By: Antonette Kamara

America, while some may feel differently, is a country of immigrants. Firstly, It is disrespectful and irresponsible not to acknowledge how this country came to be, through violent and forceful colonization that killed and displaced millions of indigenous populations. American culture is often to erase and hide, and the true story of the first European colonizers is not discussed widely. The reality is to this day indigenous populations of America have yet to receive proper acknowledgment, reparations, and representation from our political system, and that is something we should all be aware of and actively work towards.

What is a border? In the USA it is in some places a very physical real blockade. In other ways the barriers immigrants face are harder to see, but just as real. The culture, the language, the practice of going about things, all of it, and everywhere you go there is more to learn, and often there is no one to teach you. No one to hold your hand when you come to a new land. A land where those with dark skin are feared and carry generations of pain.
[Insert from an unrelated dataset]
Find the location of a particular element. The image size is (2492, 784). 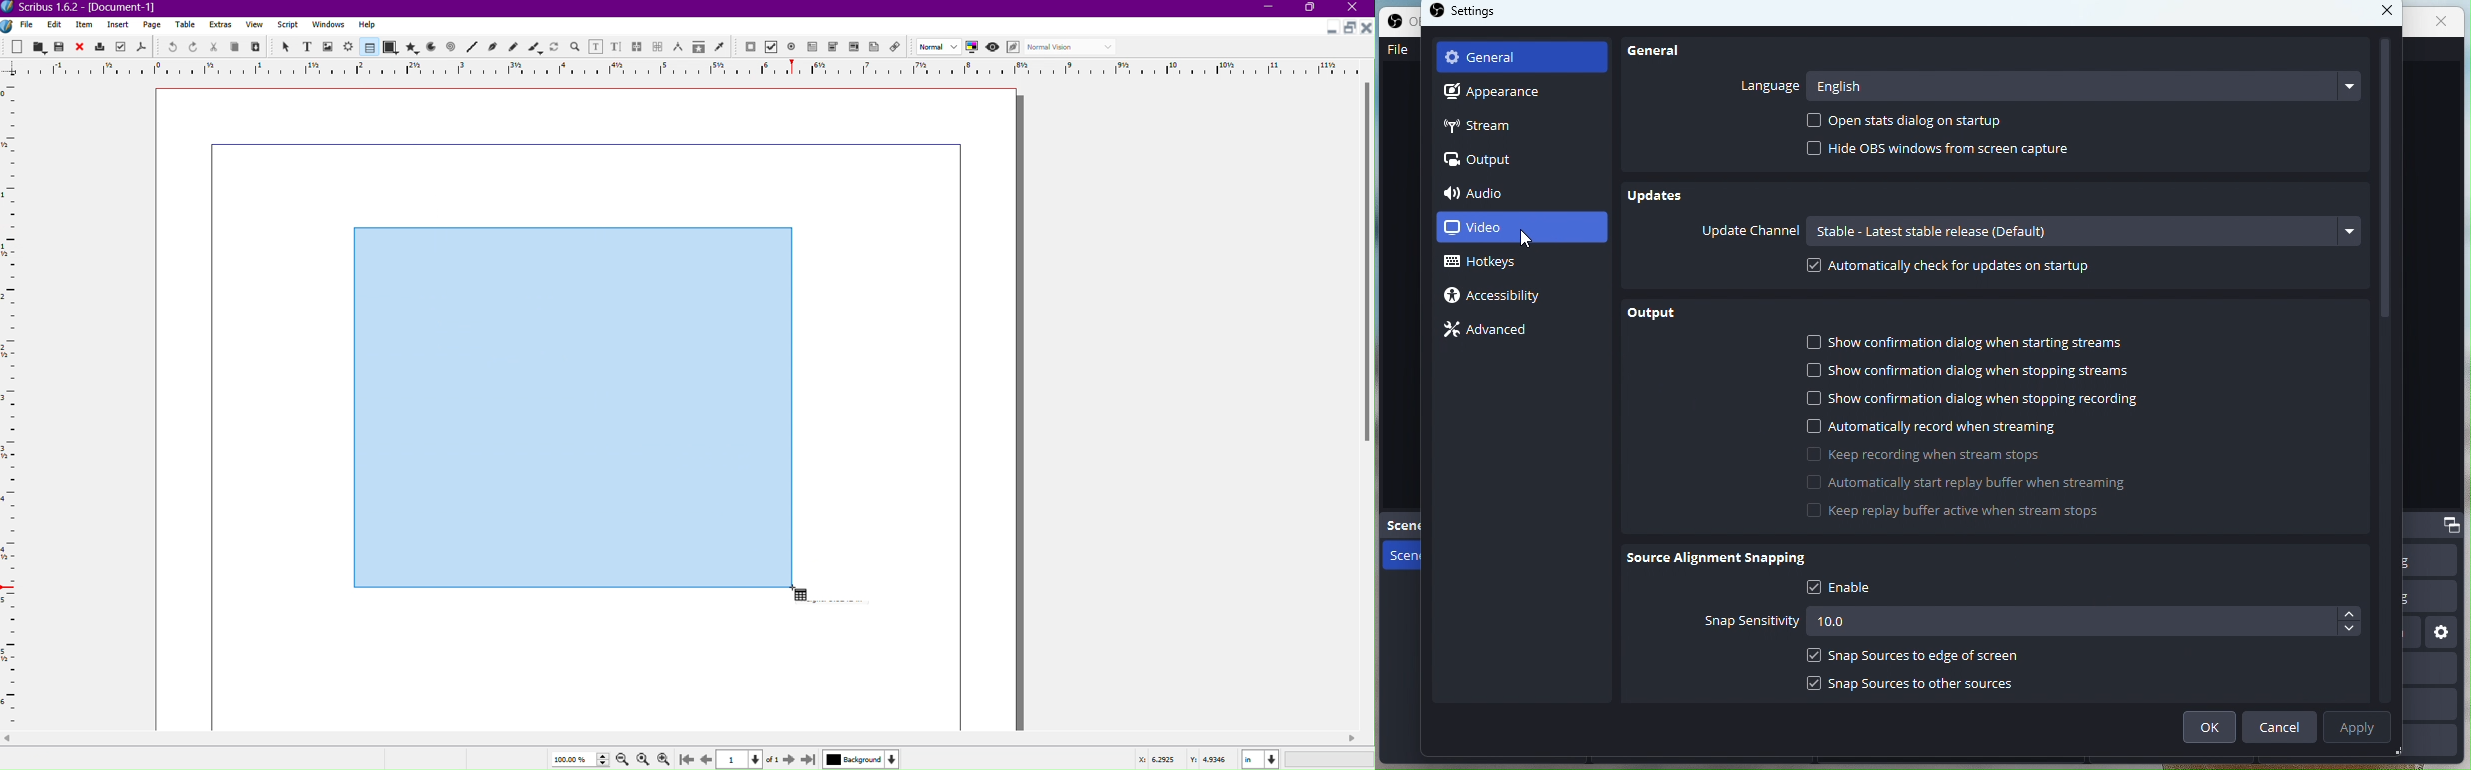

I never personally made the journey across the ocean to America. My mother came from Sierra Leone to Minnesota about 3 years before I was born. My dad came earlier in the 80s and together they made a home for us here. They didn’t have parents or anyone outside of our community to fall back on, which created a drive. A deep desire to make a living and provide for their family not just here but back home as well. Growing up my parents were always working. Always, always working so hard. And they have passed that on to me.

Work and work, hustling, building, and grinding are the anthems for many immigrants. The need to get an education, seize every opportunity, and succeed for not just you but everyone before you. That pressure is a unique and stressful one, but pressure makes diamonds, and we survive.

Obviously, every immigrant or first-generation immigrant’s experience is not exactly the same. The world is huge and we come from all over. We are not a monolith although there is a common thread we can all relate to of experiencing the US anew. While it is almost inevitable that many of us embrace aspects of American culture, what we have is special, it is beautiful, and it is important that we keep pride in what we have known for generations. With our different foods, attire, and culture, oftentimes ostracized before being appropriated, it is a similar need to protect and keep traditions alive, away from greedy American hands.

This month, as you reflect on your heritage, I hope you also take the time to rest. I hope you follow where your heart takes you, and know that you are making those that came before you proud. Your very existence carries history, strength, and generations of pride. Know that you are doing well, and enough.